- [Data for this exercise]

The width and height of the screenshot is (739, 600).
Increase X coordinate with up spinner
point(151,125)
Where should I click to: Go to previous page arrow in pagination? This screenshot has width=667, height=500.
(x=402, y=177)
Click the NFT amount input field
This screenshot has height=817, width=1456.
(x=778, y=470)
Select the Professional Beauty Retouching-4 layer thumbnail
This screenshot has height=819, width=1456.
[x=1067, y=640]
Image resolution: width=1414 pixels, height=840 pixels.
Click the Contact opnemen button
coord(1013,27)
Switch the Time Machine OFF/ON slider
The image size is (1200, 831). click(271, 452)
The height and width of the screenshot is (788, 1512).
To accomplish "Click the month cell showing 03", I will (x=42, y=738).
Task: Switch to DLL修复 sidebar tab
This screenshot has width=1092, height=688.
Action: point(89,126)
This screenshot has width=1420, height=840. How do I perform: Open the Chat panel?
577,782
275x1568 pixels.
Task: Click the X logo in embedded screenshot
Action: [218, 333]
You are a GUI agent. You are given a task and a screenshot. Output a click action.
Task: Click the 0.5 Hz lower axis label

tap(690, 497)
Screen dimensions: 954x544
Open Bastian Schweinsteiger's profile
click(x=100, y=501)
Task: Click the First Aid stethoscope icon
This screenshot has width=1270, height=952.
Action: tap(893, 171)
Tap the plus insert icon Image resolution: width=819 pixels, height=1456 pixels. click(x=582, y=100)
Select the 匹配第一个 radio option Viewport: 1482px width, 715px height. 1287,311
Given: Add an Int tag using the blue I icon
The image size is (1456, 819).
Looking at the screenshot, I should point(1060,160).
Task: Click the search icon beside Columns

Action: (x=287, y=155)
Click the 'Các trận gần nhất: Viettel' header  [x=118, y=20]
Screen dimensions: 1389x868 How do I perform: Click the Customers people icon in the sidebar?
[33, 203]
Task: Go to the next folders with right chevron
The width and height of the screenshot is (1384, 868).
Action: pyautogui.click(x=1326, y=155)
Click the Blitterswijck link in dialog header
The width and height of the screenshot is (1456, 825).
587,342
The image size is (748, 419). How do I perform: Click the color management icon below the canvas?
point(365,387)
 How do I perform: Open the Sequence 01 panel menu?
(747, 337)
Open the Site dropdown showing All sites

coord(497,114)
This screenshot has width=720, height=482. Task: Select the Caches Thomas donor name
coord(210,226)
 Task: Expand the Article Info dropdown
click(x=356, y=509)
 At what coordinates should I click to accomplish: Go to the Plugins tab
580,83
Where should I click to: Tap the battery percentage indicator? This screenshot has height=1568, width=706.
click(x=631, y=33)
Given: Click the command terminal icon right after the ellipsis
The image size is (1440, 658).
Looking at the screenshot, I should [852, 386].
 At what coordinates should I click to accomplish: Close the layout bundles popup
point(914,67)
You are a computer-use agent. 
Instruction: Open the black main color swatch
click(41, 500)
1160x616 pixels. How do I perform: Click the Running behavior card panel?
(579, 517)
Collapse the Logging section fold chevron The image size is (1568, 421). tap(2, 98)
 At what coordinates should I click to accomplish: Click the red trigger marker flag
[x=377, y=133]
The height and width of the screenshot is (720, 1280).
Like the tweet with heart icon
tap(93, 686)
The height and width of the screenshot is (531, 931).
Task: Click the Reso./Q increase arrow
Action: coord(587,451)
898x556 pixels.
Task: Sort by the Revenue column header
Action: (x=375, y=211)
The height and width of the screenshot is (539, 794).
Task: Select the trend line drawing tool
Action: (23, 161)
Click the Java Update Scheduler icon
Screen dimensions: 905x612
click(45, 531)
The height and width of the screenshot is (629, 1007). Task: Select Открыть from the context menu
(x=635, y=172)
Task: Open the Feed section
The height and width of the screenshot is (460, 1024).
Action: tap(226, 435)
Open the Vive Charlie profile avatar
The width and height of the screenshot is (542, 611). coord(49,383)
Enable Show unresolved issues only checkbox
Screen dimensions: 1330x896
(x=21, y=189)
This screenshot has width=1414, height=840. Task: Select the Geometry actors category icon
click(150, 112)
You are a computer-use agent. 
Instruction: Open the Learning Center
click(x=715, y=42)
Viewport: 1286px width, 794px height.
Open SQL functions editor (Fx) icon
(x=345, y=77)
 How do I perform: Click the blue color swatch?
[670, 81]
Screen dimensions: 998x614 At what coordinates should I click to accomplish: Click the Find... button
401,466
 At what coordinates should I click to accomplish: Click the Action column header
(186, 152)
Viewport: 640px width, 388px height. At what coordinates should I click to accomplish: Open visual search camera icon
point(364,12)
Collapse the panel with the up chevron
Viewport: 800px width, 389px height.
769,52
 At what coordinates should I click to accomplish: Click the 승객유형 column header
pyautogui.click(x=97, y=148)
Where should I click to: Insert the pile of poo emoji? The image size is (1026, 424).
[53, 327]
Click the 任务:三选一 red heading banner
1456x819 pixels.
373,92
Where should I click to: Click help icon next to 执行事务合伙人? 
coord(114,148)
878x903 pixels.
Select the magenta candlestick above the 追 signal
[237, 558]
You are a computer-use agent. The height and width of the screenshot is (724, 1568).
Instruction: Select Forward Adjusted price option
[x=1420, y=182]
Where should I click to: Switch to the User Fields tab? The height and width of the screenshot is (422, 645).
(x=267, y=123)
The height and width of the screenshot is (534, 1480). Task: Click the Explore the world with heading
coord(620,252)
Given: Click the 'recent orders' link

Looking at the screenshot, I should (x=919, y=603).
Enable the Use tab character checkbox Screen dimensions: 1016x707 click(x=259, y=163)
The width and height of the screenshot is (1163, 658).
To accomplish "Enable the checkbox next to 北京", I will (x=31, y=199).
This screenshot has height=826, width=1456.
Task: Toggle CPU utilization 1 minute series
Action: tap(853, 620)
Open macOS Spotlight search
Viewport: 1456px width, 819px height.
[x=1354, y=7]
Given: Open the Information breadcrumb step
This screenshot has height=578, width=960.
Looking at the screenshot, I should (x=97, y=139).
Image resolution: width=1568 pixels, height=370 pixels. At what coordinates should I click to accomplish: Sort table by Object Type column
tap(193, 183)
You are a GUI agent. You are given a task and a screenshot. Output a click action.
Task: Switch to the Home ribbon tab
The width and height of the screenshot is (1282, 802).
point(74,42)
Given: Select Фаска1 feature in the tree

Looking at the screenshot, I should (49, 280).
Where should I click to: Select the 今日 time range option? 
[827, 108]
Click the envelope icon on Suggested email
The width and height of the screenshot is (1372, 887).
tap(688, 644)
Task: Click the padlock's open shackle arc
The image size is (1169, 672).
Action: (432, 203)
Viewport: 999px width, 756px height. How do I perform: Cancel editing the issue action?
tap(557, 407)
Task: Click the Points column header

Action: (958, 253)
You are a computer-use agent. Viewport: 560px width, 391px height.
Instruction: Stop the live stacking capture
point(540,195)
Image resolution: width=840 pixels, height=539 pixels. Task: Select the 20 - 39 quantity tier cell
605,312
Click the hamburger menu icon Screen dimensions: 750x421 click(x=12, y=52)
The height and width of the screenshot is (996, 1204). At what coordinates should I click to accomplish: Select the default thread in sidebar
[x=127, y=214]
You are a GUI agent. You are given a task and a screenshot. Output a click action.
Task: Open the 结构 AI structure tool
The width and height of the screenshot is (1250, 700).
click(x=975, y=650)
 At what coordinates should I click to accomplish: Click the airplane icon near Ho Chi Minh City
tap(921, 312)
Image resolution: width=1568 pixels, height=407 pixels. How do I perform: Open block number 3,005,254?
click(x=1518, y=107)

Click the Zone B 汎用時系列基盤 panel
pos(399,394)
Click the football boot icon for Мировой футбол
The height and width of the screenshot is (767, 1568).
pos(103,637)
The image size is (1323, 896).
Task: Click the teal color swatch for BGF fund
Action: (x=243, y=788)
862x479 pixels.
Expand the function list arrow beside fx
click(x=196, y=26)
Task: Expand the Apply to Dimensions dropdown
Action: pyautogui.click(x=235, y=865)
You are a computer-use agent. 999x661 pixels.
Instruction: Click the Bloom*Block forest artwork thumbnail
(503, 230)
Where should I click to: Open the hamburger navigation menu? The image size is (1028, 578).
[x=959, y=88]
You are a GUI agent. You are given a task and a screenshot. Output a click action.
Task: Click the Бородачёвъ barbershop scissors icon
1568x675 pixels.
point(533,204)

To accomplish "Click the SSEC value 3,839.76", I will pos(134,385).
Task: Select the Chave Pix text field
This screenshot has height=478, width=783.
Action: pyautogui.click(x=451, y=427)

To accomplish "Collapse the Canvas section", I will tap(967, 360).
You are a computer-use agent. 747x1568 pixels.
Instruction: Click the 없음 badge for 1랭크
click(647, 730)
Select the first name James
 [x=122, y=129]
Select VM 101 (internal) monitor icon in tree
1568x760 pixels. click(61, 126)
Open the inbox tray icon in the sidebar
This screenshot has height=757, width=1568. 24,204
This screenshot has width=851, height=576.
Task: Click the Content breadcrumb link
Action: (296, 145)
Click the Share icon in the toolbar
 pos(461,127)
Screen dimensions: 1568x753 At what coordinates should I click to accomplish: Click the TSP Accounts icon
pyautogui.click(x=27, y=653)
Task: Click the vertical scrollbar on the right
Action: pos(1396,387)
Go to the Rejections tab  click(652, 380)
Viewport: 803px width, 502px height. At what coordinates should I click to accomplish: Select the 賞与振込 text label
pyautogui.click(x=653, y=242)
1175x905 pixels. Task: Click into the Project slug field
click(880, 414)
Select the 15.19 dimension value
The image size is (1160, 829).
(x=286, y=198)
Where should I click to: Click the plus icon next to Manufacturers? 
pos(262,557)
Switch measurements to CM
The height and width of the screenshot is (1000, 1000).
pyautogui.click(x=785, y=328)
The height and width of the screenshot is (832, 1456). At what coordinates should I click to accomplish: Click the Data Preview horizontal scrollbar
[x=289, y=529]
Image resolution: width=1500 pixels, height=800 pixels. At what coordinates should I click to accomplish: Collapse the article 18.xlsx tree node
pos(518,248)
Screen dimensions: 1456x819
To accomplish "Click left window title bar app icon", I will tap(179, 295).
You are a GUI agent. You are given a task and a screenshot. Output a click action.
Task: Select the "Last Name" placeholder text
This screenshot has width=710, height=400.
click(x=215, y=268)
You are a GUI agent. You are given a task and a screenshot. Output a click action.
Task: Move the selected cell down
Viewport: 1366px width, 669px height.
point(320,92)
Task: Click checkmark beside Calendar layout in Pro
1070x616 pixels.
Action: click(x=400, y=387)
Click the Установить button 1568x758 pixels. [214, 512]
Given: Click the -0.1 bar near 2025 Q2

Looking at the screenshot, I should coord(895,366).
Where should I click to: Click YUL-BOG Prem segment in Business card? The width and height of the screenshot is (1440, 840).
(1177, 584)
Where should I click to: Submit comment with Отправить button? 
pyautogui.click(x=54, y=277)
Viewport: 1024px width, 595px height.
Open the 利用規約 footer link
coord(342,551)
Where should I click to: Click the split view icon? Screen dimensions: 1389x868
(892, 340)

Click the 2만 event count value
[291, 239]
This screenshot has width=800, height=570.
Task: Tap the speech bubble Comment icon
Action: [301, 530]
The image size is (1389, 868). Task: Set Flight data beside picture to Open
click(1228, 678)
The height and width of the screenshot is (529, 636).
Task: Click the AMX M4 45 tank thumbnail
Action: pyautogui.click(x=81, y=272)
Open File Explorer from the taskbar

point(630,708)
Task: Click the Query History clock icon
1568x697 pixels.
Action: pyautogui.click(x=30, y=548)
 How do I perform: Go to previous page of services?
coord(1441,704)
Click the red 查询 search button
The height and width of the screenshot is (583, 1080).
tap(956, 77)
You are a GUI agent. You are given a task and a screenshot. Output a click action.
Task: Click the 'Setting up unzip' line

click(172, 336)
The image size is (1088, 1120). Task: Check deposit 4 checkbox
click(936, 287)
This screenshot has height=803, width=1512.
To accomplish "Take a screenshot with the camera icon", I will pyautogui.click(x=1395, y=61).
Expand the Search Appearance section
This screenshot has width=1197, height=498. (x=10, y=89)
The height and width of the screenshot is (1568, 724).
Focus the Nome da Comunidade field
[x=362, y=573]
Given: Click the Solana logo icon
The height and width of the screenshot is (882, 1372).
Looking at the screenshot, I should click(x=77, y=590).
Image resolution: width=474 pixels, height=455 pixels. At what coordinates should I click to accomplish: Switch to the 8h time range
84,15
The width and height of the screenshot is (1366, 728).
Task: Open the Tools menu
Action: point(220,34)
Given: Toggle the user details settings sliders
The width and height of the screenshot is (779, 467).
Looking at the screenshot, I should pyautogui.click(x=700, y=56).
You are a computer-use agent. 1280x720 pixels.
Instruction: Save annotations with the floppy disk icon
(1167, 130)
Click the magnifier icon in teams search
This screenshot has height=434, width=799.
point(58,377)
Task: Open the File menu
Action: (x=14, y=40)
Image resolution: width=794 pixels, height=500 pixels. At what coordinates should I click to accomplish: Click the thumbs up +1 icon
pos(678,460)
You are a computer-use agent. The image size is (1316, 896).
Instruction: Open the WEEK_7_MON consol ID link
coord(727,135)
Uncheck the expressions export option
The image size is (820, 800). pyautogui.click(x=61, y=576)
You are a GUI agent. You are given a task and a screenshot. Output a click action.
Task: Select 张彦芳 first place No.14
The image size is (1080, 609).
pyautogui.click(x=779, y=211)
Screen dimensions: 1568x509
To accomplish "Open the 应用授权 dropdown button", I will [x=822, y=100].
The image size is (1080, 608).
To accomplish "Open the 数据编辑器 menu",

- [Written task] From the listing above, collect each line that contains the string "label". Uppercase and lowercase letters count as different.

- [Task response]
Task: Click the 0.5 Hz lower axis label
Viewport: 803px width, 502px height. At what coordinates should I click to accomplish: Select the 賞与振込 text label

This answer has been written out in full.